• Input data
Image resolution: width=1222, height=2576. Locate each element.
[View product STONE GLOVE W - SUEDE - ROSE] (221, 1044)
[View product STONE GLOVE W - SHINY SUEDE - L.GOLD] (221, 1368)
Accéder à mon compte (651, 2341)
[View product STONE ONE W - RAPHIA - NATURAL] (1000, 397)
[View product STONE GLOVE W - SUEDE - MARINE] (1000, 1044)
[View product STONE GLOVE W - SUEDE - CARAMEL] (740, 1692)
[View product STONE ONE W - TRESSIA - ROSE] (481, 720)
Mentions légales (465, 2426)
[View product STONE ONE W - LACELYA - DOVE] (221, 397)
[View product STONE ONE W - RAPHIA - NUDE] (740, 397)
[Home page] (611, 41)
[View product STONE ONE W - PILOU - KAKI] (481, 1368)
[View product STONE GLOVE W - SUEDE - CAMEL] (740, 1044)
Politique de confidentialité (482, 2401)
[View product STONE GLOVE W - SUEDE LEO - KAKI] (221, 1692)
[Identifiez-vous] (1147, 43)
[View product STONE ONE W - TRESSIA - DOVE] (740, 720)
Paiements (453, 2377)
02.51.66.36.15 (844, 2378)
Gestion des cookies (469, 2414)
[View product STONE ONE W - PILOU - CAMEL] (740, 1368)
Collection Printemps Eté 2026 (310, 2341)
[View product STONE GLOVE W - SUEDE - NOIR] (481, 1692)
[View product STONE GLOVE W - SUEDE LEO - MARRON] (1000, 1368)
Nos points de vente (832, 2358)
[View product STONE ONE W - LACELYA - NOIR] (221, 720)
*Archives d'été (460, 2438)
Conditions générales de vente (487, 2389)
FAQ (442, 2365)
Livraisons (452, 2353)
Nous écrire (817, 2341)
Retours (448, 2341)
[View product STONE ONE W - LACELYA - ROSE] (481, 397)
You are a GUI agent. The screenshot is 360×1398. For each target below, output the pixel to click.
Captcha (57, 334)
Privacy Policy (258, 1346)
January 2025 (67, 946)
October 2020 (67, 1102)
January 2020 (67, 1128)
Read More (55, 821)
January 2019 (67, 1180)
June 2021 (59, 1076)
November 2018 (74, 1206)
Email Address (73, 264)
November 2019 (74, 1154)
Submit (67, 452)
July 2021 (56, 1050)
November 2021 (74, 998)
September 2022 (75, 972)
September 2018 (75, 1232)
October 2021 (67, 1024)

• Exercise directions
Spot every line in the entries that includes the word "DOVE", and copy each one out.

• Result for this task
[View product STONE ONE W - LACELYA - DOVE] (221, 397)
[View product STONE ONE W - TRESSIA - DOVE] (740, 720)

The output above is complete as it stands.